Trump has had a different approach to dealing with undocumented people in America than previous presidents. The 2017 statistics of America show that 11.3 million people are undocumented in America, meaning that 3.4% of the 323 million people in America are undocumented. In the months falling between February and July, we saw at least 50,000 removals suggesting that Trump has been unafraid to act on his campaign trail promises. Illegal immigration has been minimized and deportation has been maximized. While Trump has stated that he wants to “work something out” for Dreamers, “[doesn’t] want to hurt those kids,” and “loves” Dreamers,  his executive actions offer conflicting messages. When Trump makes these remarks on television or tweets on social media, his objective is solely to inflate his own self-image.  In reality, he makes his image seem blurry, shallow and uncertain.

In a series of interviews, I asked a couple of students and adults on campus about what they thought about Trump repealing DACA. The most common response? Trump is not handling this efficiently. Cassie Parkinson, a sophomore at Amity Regional High School, a student justified in his lack of respect for Trump’s DACA repeal by saying that it is” not their fault their parents took them America.”

        The media has a very strong influence on how undocumented immigrants and DACA are perceived. News headlines impact our understanding of immigrants through the terms used the use what parts of the person’s life they highlight. I googled the acronym “DACA,” and the two top stories side-by-side conflicted how they presented undocumented people. The first article was titled, “Illegal alien accused of murdering 18-year old was in DACA program” and shows an infuriated man’s mugshot. Article two was titled, “DACA changes life for student, mother” and has the image of a smiling woman. In just these two examples, undocumented immigrants were being depicted in two completely different ways.

        While the first story might negatively impact the perception of undocumented people, the second article gives us a sense of tolerance for those same undocumented individuals.

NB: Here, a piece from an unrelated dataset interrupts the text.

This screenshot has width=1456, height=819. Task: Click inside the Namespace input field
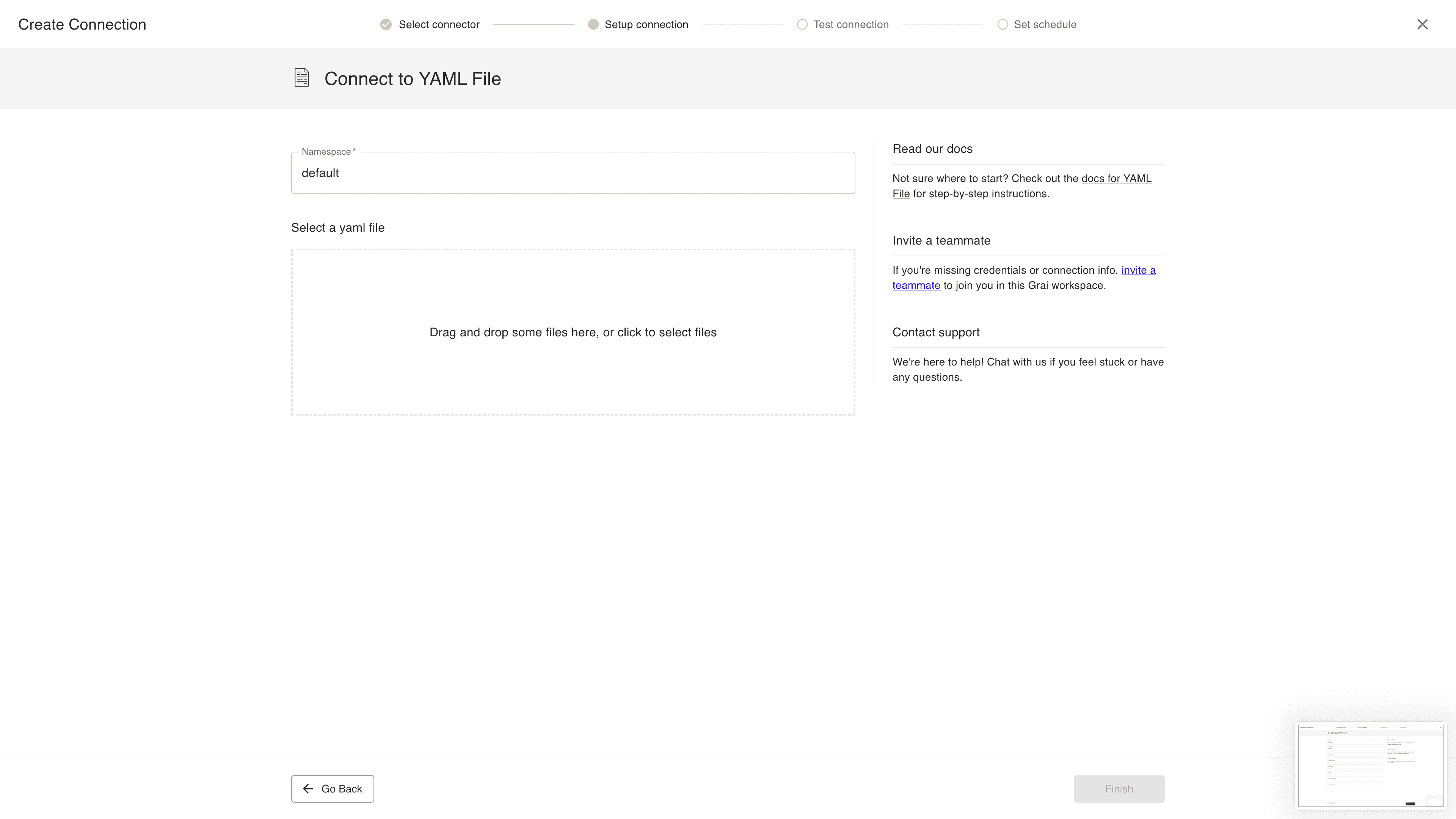click(573, 173)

Do the pros outweigh the cons or vice versa? This is a conversation that could go on and on. One thing we can do is commit to cover and investigate the effects of repealing DACA. We should look into the statistics on immigration, see the effects on South American countries, learn the stories of the undocumented families, understand what America envisions for the country’s future and recognize the impacts of the repeal of former DACA participants when their permits expire and they cannot reapply.

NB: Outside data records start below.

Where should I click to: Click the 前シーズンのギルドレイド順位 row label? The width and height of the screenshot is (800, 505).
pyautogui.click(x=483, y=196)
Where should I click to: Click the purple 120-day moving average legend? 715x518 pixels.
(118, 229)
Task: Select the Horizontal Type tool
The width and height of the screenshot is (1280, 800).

USCIS Staff. “Consideration of Deferred Action for Childhood Arrivals (DACA).” USCIS, www.uscis.gov/archive/consideration-deferred-action-childhood-arrivals-daca.


Meckler, Laura. “DACA Currently Enrolls About 690,000 Immigrants, Homeland Security Says.” The Wall Street Journal, Dow Jones & Company, 7 Sept. 2017, www.wsj.com/articles/daca-currentlyenrolls-about-690-000-immigrants-homeland-security-says-1504818726


Gomez, Alan. “Undocumented immigrant population in U.S. stays flat for eighth straight years.” USA Today, Gannett Satellite Information Network, 26 Apr. 2017, www.usatoday.com/story/news/world/2017/04/25/undocumented-mmigrant-population-united-states/100877164/.    


Emily Shugerman New York. “Trump administration has ordered deportations of 50,000 people since he took office.” The Independent, Independent Digital News and Media, 8 Aug. 2017, www.independent.co.uk/news/world/americas/us-politics/trump-deported-500000-immigrants-department-of-justice-undocumented-immigration-a7883466.html.